▶ _Extracted material_
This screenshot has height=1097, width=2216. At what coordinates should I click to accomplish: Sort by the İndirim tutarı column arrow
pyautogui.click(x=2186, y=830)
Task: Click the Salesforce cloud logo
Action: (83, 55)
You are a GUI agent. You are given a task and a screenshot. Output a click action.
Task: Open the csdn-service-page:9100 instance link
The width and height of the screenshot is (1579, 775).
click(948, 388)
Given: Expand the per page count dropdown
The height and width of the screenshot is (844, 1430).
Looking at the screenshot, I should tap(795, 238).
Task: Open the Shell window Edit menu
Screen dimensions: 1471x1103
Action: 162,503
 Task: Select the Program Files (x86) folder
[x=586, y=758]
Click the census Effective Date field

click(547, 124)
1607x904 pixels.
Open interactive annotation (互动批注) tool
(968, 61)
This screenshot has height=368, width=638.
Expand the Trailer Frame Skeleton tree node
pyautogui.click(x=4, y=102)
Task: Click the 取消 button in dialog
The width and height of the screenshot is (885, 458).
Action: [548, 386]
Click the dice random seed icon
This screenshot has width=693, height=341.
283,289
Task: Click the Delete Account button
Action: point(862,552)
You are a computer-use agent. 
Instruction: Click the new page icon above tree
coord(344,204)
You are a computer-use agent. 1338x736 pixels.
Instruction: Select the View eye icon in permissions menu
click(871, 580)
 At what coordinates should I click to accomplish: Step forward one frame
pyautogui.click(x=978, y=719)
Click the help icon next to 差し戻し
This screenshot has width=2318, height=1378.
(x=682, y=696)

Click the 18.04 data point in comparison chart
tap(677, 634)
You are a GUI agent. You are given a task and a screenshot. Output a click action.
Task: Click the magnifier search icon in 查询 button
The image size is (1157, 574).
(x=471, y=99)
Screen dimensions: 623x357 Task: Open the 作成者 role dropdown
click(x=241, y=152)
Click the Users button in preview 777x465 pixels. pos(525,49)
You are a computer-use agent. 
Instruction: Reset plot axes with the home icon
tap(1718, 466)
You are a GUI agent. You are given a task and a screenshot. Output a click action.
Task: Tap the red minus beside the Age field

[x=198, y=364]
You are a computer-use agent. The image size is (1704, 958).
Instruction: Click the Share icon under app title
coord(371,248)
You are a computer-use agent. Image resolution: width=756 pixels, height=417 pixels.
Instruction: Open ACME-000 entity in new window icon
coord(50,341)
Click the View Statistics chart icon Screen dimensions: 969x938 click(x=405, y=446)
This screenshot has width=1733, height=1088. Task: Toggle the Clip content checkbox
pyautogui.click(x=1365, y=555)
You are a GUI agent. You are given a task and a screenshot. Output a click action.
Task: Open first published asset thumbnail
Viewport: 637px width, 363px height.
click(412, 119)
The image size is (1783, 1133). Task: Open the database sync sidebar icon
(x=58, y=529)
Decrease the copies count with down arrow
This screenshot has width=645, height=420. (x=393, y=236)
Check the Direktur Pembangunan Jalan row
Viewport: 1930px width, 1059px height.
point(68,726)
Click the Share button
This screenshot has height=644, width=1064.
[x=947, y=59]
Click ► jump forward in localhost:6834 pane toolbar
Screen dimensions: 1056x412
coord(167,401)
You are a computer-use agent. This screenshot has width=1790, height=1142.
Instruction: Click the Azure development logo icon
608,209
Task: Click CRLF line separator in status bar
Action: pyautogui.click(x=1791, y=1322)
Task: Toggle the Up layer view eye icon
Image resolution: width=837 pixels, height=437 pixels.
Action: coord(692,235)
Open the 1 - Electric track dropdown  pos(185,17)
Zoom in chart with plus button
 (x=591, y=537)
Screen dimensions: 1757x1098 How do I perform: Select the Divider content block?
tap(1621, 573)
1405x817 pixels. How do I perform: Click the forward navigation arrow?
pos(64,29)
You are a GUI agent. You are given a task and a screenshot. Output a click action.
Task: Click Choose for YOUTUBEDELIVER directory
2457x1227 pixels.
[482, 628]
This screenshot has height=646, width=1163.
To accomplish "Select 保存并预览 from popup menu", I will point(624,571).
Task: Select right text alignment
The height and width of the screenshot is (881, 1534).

▶ _Work instruction_
All of the material above should be repeated exactly.

▶ _Problem solution_
This screenshot has height=1097, width=2216. At what coordinates should I click to accomplish: Sort by the İndirim tutarı column arrow
pyautogui.click(x=2186, y=830)
Task: Click the Salesforce cloud logo
Action: (83, 55)
You are a GUI agent. You are given a task and a screenshot. Output a click action.
Task: Open the csdn-service-page:9100 instance link
The width and height of the screenshot is (1579, 775).
click(948, 388)
Given: Expand the per page count dropdown
The height and width of the screenshot is (844, 1430).
Looking at the screenshot, I should tap(795, 238).
Task: Open the Shell window Edit menu
Screen dimensions: 1471x1103
Action: 162,503
 Task: Select the Program Files (x86) folder
[x=586, y=758]
Click the census Effective Date field

click(547, 124)
1607x904 pixels.
Open interactive annotation (互动批注) tool
(968, 61)
This screenshot has height=368, width=638.
Expand the Trailer Frame Skeleton tree node
pyautogui.click(x=4, y=102)
Task: Click the 取消 button in dialog
The width and height of the screenshot is (885, 458).
Action: [548, 386]
Click the dice random seed icon
This screenshot has width=693, height=341.
283,289
Task: Click the Delete Account button
Action: point(862,552)
You are a computer-use agent. 
Instruction: Click the new page icon above tree
coord(344,204)
You are a computer-use agent. 1338x736 pixels.
Instruction: Select the View eye icon in permissions menu
click(871, 580)
 At what coordinates should I click to accomplish: Step forward one frame
pyautogui.click(x=978, y=719)
Click the help icon next to 差し戻し
This screenshot has width=2318, height=1378.
(x=682, y=696)

Click the 18.04 data point in comparison chart
tap(677, 634)
You are a GUI agent. You are given a task and a screenshot. Output a click action.
Task: Click the magnifier search icon in 查询 button
The image size is (1157, 574).
(x=471, y=99)
Screen dimensions: 623x357 Task: Open the 作成者 role dropdown
click(x=241, y=152)
Click the Users button in preview 777x465 pixels. pos(525,49)
You are a computer-use agent. 
Instruction: Reset plot axes with the home icon
tap(1718, 466)
You are a GUI agent. You are given a task and a screenshot. Output a click action.
Task: Tap the red minus beside the Age field

[x=198, y=364]
You are a computer-use agent. The image size is (1704, 958).
Instruction: Click the Share icon under app title
coord(371,248)
You are a computer-use agent. Image resolution: width=756 pixels, height=417 pixels.
Instruction: Open ACME-000 entity in new window icon
coord(50,341)
Click the View Statistics chart icon Screen dimensions: 969x938 click(x=405, y=446)
This screenshot has width=1733, height=1088. Task: Toggle the Clip content checkbox
pyautogui.click(x=1365, y=555)
You are a GUI agent. You are given a task and a screenshot. Output a click action.
Task: Open first published asset thumbnail
Viewport: 637px width, 363px height.
click(412, 119)
The image size is (1783, 1133). Task: Open the database sync sidebar icon
(x=58, y=529)
Decrease the copies count with down arrow
This screenshot has width=645, height=420. (x=393, y=236)
Check the Direktur Pembangunan Jalan row
Viewport: 1930px width, 1059px height.
point(68,726)
Click the Share button
This screenshot has height=644, width=1064.
[x=947, y=59]
Click ► jump forward in localhost:6834 pane toolbar
Screen dimensions: 1056x412
coord(167,401)
You are a computer-use agent. This screenshot has width=1790, height=1142.
Instruction: Click the Azure development logo icon
608,209
Task: Click CRLF line separator in status bar
Action: pyautogui.click(x=1791, y=1322)
Task: Toggle the Up layer view eye icon
Image resolution: width=837 pixels, height=437 pixels.
Action: coord(692,235)
Open the 1 - Electric track dropdown  pos(185,17)
Zoom in chart with plus button
 (x=591, y=537)
Screen dimensions: 1757x1098 How do I perform: Select the Divider content block?
tap(1621, 573)
1405x817 pixels. How do I perform: Click the forward navigation arrow?
pos(64,29)
You are a GUI agent. You are given a task and a screenshot. Output a click action.
Task: Click Choose for YOUTUBEDELIVER directory
2457x1227 pixels.
[482, 628]
This screenshot has height=646, width=1163.
To accomplish "Select 保存并预览 from popup menu", I will point(624,571).
Task: Select right text alignment
The height and width of the screenshot is (881, 1534).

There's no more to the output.